Behind Twitter’s Biased AI Cropping and How to Fix It.

Published in

The Startup

10 min readSep 29, 2020

Twitter’s AI crop has a bias. When given a large photo that contained the press photos of Mitch McConnell and Barack Obama, the AI picks Mitch. Swap the position of the two pictures, and the AI picks the white guy again. This behavior has led to a lot of random experimentation online. Still, it’s important to cover what we know, what Twitter’s response was, what caused the problem, and how to fix it.

The History

It’s a well-known fact that people like to click on stories with images. It’s also known that images that are uniform, consistent, and canonical get more clicks. For example, take this photo of the bent pyramid at Dahshur. First, I’ll give you a square center crop.

A tight crop of a pyramid that looks like a pile of bricks.

Are you likely to click on that? Not a chance. Let’s do another square crop, but this time around the salient object.

Boom, it’s click city. This effect gets amplified when it comes to faces. Years ago, Saeideh Bakhshi, Eric Gilbert, and I published findings that showed photos with people’s faces get more engagement on Instagram and Flickr. The Internet is full of tools trying to get better crops and has been for decades because better crops lead to better engagement and more dollars. In this case, it will come down to the Image and the AI.

Exhibit A: The Image

A vertical image with a photo of Mitch up top and Barack on the bottom with about 5x amount of whitespace between them. — The test image, shrunk down to 480 pixels high from 3000.

Take a JPEG of two people, one black man, and one white guy up on top. Space them out with about 3000 pixels of vertical white space. Upload it to Twitter. The crop goes to the white guy. Put the black man on the top, and the crop again goes to the white guy. Duplicate the black man in the photo; crop still goes to the white guy. You can follow the long tread of random tests as you like. This contrived example forces the AI to make a decision. It’s not as complicated as the Trolly problem, but also not an ordinary image one would use for anything else.

THE INPUT ▸
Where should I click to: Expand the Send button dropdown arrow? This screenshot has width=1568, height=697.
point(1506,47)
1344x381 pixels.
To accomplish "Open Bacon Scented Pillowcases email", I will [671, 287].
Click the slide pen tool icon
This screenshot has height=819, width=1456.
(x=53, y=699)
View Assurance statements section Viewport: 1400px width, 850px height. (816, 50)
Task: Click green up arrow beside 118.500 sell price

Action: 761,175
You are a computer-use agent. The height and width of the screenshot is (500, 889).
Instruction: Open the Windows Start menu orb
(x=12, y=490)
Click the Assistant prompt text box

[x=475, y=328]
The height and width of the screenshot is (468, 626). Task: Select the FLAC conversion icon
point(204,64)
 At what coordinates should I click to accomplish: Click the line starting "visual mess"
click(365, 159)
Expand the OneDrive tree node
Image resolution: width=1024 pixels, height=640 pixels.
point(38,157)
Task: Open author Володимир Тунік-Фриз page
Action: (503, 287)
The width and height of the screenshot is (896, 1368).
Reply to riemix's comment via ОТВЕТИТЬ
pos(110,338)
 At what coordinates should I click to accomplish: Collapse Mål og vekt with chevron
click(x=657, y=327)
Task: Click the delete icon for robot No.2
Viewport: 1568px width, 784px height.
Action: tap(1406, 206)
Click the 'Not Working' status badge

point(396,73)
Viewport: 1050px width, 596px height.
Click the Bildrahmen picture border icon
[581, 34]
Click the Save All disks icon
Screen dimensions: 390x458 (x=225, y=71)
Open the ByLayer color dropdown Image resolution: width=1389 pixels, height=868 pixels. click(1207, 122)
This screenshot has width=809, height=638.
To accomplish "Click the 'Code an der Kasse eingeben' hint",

TASKS AND EXERCISES ▸
1. Count the lines in the listing above that contain the word "Open". Reply with the number only.
2. Extend the article on Twitter's biased image cropping past its final sentence.

PER-TASK OUTPUTS ▸
1. 4

2.
Exhibit B: The AI

We can call it the AI or the Algorithm; either way, we don’t know much about it. I’m reusing parts of an explanatory thread by expert game designer Rob Zubek which provides an excellent walk-through. Looking for faces and cropping is a classic game. This heuristic doesn’t work for images like my pyramid photo. If the image has 20 faces, an algorithm designer would have to adjust things to pick the most prominent face or randomly pick one. Also, face datasets have known biases, and face detectors often miss faces. Following the hot trend in AI, people look to train and learn a general method.

In 2018, Twitter blogged a Speedy Neural Networks for Smart Auto-Cropping of Images and posted a paper called Faster Gaze Prediction With Dense Networks and Fisher Pruning on arXiv. We can only guess that this is their system. Twitter has promised to open source the algorithm, too, but more on that later. Both the blog post and technical report point to how they use DeepGaze II (an eye-gaze prediction method) to identify salient areas of the image. This method does not look for faces or objects; it only predicts eye gaze to find regions of interest based on low-level features/textures. Once they find a salient area, they crop around it.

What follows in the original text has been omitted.